| EXTRACT |

↓↓↓

Capstone Phase 2: Compute & Storage

Phase 2 EKS • Node Groups • RDS • S3

Compute & Storage

Deploy a managed Kubernetes cluster with mixed node groups (on-demand + spot), a managed PostgreSQL database with automated backups, and S3 storage with lifecycle policies for cost optimization.

EKS Spot Instances RDS S3
# terraform/modules/compute/eks.tf
# EKS cluster with managed node groups

resource "aws_eks_cluster" "main" {
  name     = "${var.environment}-cluster"
  role_arn = aws_iam_role.eks_cluster.arn
  version  = "1.29"

  vpc_config {
    subnet_ids              = var.private_subnet_ids
    endpoint_private_access = true
    endpoint_public_access  = var.environment == "dev" ? true : false
    security_group_ids      = [var.eks_security_group_id]
  }

  encryption_config {
    provider { key_arn = aws_kms_key.eks.arn }
    resources = ["secrets"]
  }

  enabled_cluster_log_types = [
    "api", "audit", "authenticator",
    "controllerManager", "scheduler"
  ]

  tags = { Name = "${var.environment}-eks" }
}

resource "aws_eks_node_group" "ondemand" {
  cluster_name    = aws_eks_cluster.main.name
  node_group_name = "${var.environment}-ondemand"
  node_role_arn   = aws_iam_role.eks_node.arn
  subnet_ids      = var.private_subnet_ids
  capacity_type   = "ON_DEMAND"
  instance_types  = ["t3.medium"]

  scaling_config {
    desired_size = var.environment == "prod" ? 3 : 2
    min_size     = var.environment == "prod" ? 3 : 1
    max_size     = var.environment == "prod" ? 10 : 4
  }

  labels = {
    workload = "critical"

↑↑↑

| WORK REQUIRED |
Please resume the Terraform compute and storage walkthrough right after its last line.

| STORED DATA |

↓↓↓

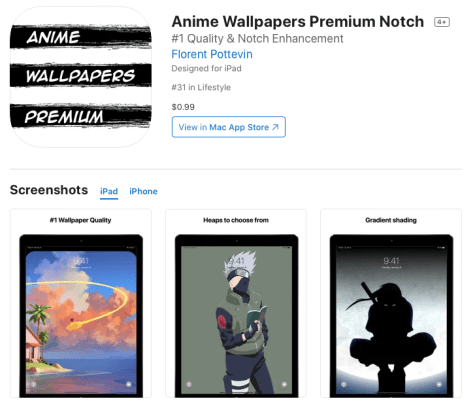
Task: Tap the camera icon on the beach wallpaper screenshot
Action: [x=129, y=384]
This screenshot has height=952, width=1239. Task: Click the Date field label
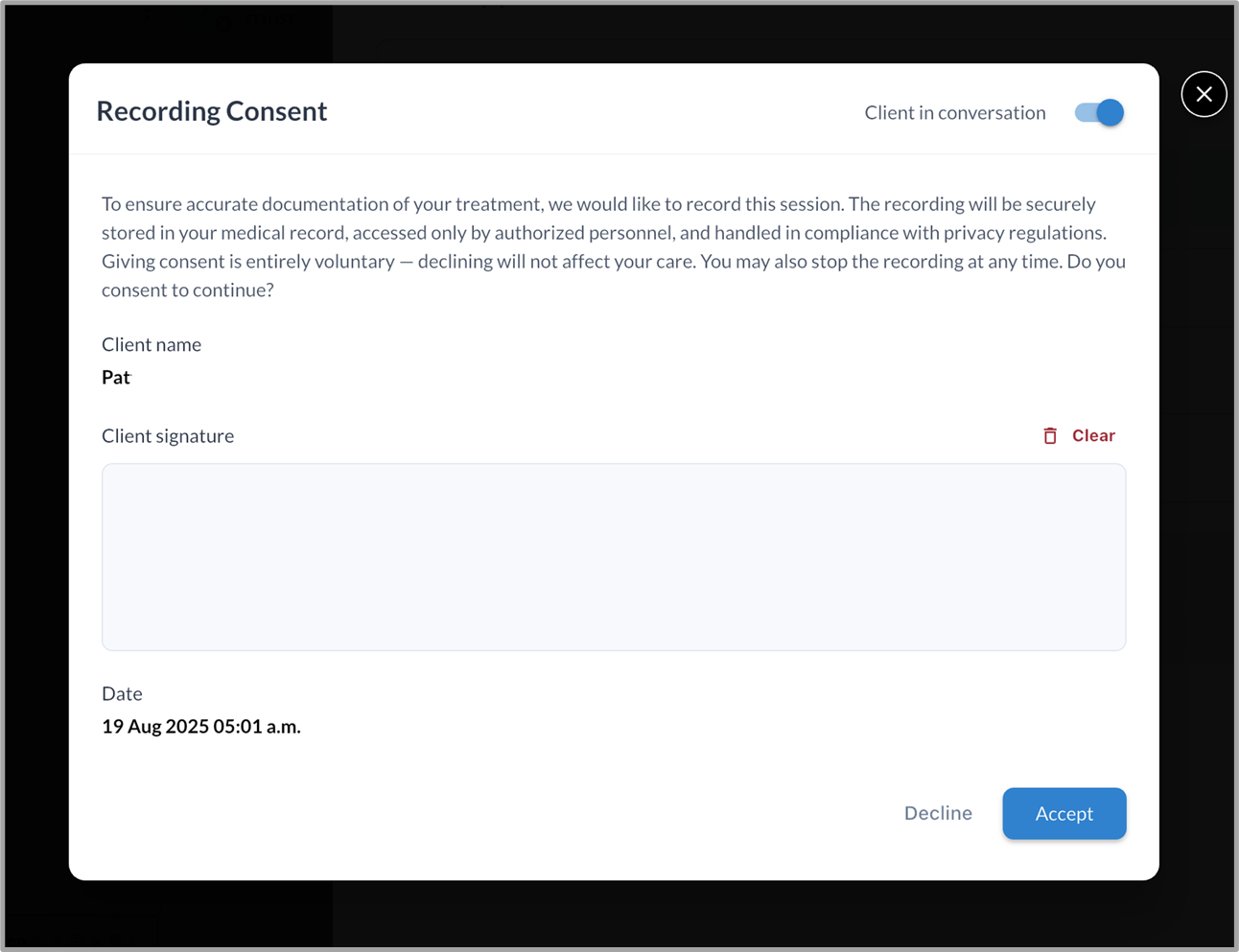pos(122,693)
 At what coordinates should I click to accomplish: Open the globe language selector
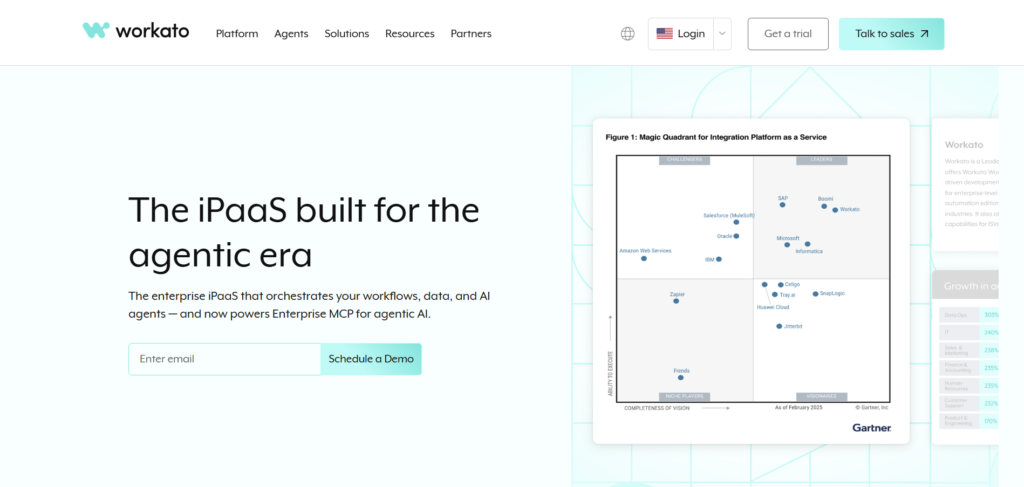point(627,33)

↑↑↑

| RESULT |
    type     = "ondemand"
  }

  tags = { Name = "${var.environment}-ondemand-nodes" }
}

resource "aws_eks_node_group" "spot" {
  cluster_name    = aws_eks_cluster.main.name
  node_group_name = "${var.environment}-spot"
  node_role_arn   = aws_iam_role.eks_node.arn
  subnet_ids      = var.private_subnet_ids
  capacity_type   = "SPOT"
  instance_types  = ["t3.medium", "t3.large", "t3a.medium", "t3a.large"]

  scaling_config {
    desired_size = var.environment == "prod" ? 3 : 1
    min_size     = 0
    max_size     = var.environment == "prod" ? 8 : 3
  }

  labels = {
    workload = "flexible"
    type     = "spot"
  }

  taint {
    key    = "spot"
    value  = "true"
    effect = "PREFER_NO_SCHEDULE"
  }

  tags = { Name = "${var.environment}-spot-nodes" }
}

Database & Object Storage

# terraform/modules/database/rds.tf
# Managed PostgreSQL with security best practices

resource "aws_db_subnet_group" "main" {
  name       = "${var.environment}-db-subnet-group"
  subnet_ids = var.private_subnet_ids
  tags       = { Name = "${var.environment}-db-subnet-group" }
}

resource "aws_db_instance" "postgres" {
  identifier     = "${var.environment}-postgres"
  engine         = "postgres"
  engine_version = "16.1"
  instance_class = var.environment == "prod" ? "db.r6g.large" : "db.t3.medium"
  
  allocated_storage     = 20
  max_allocated_storage = var.environment == "prod" ? 100 : 50
  storage_encrypted     = true
  kms_key_id            = aws_kms_key.rds.arn

  db_name  = "capstone"
  username = "capstone_admin"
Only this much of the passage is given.